Matt's voice can fill a hall like few can. While most of the songs were written by Matt himself, he is equally adept at interpreting the music and lyrics of other great songwriters. David Francey's lovely, waltzing "Saturday Night" gets a bluegrass make-over in Matt's hands. Francey himself has joked that, after hearing Matt's version, he may never perform it again. On "Hick's Farewell", Matt's voice is showcased to its powerful best through the honest, haunting simplicity of traditional Appalachian harmonies with minimal instrumentation. It might have been the only moment throughout the entire set that the foot-stomping came to a standstill as the audience stood silent and rapt, as if in church, hearts beating in breasts, gazes steadily fixed forward.

What I love about the bluegrass, country, roots, or folk music shows that I tend to frequent in this city is the incredibly rich make-up of the crowd. More men than women were sporting ponytails. An older gentleman, his weathered face focussed intently on the stage, was perched on a stool near the bar while towards the back of the room a young mum ran herd on her two rambunctious daughters. The variety of facial hair fashions was outdone only by the range of shirts being sported: the de rigueur gingham, plaid, and cowboy styles mingled with polo-necked t-shirts, buttoned-up button-downs, and at least two Hawaiian numbers.
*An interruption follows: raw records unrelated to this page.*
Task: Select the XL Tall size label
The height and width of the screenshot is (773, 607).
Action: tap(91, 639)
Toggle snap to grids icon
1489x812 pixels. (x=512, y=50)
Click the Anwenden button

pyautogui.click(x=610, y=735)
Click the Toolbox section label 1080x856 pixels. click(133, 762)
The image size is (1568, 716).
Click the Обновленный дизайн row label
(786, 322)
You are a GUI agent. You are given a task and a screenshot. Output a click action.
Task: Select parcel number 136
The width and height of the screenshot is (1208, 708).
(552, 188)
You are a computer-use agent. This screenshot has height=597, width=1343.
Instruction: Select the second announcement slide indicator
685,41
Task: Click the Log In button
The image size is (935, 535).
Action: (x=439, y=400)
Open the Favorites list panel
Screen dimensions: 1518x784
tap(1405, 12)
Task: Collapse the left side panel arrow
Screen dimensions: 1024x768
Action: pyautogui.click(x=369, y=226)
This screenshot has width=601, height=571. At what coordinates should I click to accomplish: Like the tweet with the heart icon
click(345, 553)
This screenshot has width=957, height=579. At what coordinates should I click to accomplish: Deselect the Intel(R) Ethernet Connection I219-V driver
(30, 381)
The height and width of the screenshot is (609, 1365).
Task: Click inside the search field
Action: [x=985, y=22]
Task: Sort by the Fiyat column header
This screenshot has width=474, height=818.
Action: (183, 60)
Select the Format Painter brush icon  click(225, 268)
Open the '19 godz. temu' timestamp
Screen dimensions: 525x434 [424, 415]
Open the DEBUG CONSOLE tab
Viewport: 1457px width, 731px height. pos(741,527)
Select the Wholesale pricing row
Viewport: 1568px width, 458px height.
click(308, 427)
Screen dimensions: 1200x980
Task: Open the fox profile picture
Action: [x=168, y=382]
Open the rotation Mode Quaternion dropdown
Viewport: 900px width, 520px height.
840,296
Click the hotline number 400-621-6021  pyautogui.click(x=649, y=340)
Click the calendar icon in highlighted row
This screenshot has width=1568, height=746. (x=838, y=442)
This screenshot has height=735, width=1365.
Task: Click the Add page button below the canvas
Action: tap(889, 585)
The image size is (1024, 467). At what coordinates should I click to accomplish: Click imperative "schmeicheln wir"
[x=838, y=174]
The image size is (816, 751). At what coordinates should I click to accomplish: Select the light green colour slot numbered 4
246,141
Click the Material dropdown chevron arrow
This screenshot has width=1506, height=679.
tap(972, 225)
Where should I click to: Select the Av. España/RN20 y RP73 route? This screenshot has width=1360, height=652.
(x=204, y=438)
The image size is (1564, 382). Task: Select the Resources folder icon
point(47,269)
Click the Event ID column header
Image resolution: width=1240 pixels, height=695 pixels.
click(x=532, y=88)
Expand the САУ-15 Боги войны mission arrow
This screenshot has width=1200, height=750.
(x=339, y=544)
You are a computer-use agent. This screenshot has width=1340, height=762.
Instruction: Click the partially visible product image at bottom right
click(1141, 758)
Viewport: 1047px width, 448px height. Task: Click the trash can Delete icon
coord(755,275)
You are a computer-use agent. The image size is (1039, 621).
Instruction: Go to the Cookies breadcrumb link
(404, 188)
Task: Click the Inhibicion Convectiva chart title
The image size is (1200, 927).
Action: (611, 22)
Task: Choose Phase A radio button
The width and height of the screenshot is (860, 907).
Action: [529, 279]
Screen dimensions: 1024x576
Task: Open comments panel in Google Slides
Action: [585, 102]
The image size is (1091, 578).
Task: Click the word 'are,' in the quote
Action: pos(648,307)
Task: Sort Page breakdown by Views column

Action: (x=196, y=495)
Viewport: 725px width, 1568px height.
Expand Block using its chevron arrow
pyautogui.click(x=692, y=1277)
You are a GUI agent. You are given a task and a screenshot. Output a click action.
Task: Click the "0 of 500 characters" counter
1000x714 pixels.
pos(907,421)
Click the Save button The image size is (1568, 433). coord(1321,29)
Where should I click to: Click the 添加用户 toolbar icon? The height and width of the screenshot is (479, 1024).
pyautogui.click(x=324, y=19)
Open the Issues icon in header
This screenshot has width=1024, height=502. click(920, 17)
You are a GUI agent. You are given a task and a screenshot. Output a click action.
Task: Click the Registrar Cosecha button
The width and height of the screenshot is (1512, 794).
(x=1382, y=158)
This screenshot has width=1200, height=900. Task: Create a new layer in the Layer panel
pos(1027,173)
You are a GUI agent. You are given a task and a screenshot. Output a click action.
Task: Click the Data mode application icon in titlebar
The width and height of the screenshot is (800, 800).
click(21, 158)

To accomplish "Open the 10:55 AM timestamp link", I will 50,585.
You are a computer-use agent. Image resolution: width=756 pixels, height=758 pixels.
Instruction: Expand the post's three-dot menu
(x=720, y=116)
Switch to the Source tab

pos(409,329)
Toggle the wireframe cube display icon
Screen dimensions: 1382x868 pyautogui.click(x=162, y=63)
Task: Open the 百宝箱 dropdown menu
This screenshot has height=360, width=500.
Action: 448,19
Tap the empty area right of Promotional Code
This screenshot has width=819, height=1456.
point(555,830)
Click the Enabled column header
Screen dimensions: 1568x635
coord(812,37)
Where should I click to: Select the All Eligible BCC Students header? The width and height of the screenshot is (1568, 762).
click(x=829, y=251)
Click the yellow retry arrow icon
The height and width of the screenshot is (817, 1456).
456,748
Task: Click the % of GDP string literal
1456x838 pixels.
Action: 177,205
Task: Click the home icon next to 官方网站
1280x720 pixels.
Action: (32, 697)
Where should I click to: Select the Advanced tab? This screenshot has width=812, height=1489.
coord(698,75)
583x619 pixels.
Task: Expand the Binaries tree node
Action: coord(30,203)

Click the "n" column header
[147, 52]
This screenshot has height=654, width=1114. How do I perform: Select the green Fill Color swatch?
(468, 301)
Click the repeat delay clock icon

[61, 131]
Maybe that's the reason why these shows tend to transport me out of myself and into a different place from the usual night on the town. What other venues and concerts attract such a range of ages and backgrounds (musical and otherwise)? It's always an inspired mix of country folk and city folk, united by a music that, as Matt Large might say, "gets them somewhere that few things do." While the music might leave me feeling as if I am soaring off into some wild blue(grass) yonder, perhaps I am not necessarily travelling so far. Perhaps I am just travelling home. And I'll happily take the New Canada Road to get there.*

*Coincidently (for me, that is), Matt wrote the title track in Bayport, Nova Scotia. The song speaks to the pox of urban sprawl on our countryside, on places like Nova Scotia's South Shore. My parents happen to live not far from New Canada, in Lunenburg Co., Nova Scotia. Travelling home indeed.